Page excerpt:
Your shortest ever commercial flight? Smallest commercial airplane you've ridden in?

That was the point when we started down the runway in Kinshasa to the point we landed in Brazzaville. The plane headed out over the Atlantic, climbed to about 25,000 feet, then looped back to land. I suppose government aviation authority designed the flight path to avoid other traffic, civilian and military.

Back in the 70’s, I used to travel back and forth to Hickory, NC to work with a client there.

On one flight, the last leg of the trip was from Charlotte to Hickory in a small 6-seater prop plane. Luggage had to be loaded into the plane before people could enter the back row; the rest had to wait until all of the seats were full before being loaded… The last person aboard was told by the pilot, “See those pedals on the floor? Don’t touch them!”

Part of the seatbelt for the person in front of me was hanging above and behind the seat. I noticed that that part of the belt was permanently curled up – it looked more like a rope than a belt. When the plane started shaking, I grabbed it, and it was a perfect fit!

The plane was pitching and rolling, and we hadn’t even taken off, yet. That was the most scared I’d ever been on a commercial flight.

During the period when the Cuba flight window opened in 2010-12 you could take AA-Eagle from here to there.

My smallest commercial flight: Cape Air, Cessna 402; shortest flight 72 miles SJU-STT.

Punta Islita, Costa Rica to Nosara, Costa Rica (distance about 37 miles) on Nature Air earlier this year. On loved the trip and the airline. They just make a big loop around Costa Rica and stop at a lot a tiny airstrips along the way so you take off and land several times on a single trip and it is beautiful.

The shortest trip on a large airliner is St. Thomas to St. Croix USVI (also about 37 miles). You can take a full sized airliner to St. Croix from the US mainland but they usually stop in St. Thomas first to let off the larger group of passengers. When you take off from St. Thomas, you almost immediately begin the approach into St. Croix.

Required tasks:
- a) In the shortest-flight discussion, which aircraft did the Cape Air flight use?
- b) Please continue the shortest-flight discussion from its last sentence.
The material after this point plays no part here.

Collected data:
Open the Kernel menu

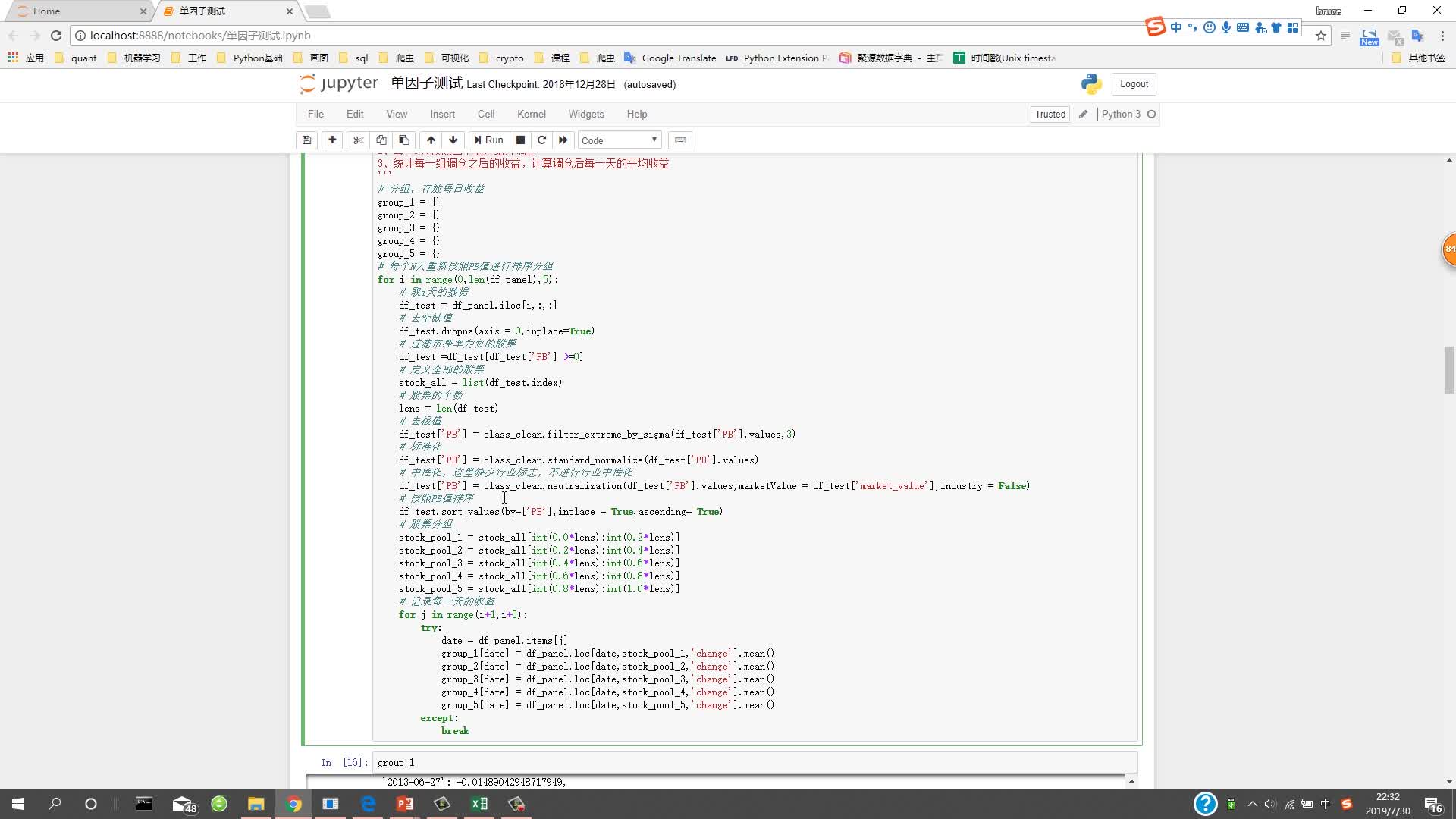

Answers for the tasks:
- a) A Cessna 402.

- b)
Charted a tiny plane from the South Rim of the Grand Canyon to the North Rim. About 50 miles or less by air. We landed in a grass meadow. Hiked back over three days to the South Rim where my car was.

I was flown to the starting point of a river rafting trip on the Green River in Utah in a 2- or 3- passenger plane. The pilot sat hunched in the front like a little old lady crouched over the steering wheel of her oversized car. The plane was VERY sensitive to updrafts as we crossed canyons. We landed on a bush-strewn plain (not a prepared landing strip).

It was a pretty short flight, too. Well under an hour.
But once we got there, the only way out was down the river.

Malmö, Sweden to Copenhagen, Denmark. 25 or 30 miles, in a little twin-prop plane with a few dozen seats in it. The flight was very brief, but we were still served drinks.

Shortest flight was between Vancouver BC and Victoria BC. Took between ten and fifteen minutes.

Smallest commercial aircraft has been a Beechcraft 1900D–I’ve taken a number of flights on those. The 1900D seats 19 passengers, and if you sit close enough to the front, you can read the instrument panel.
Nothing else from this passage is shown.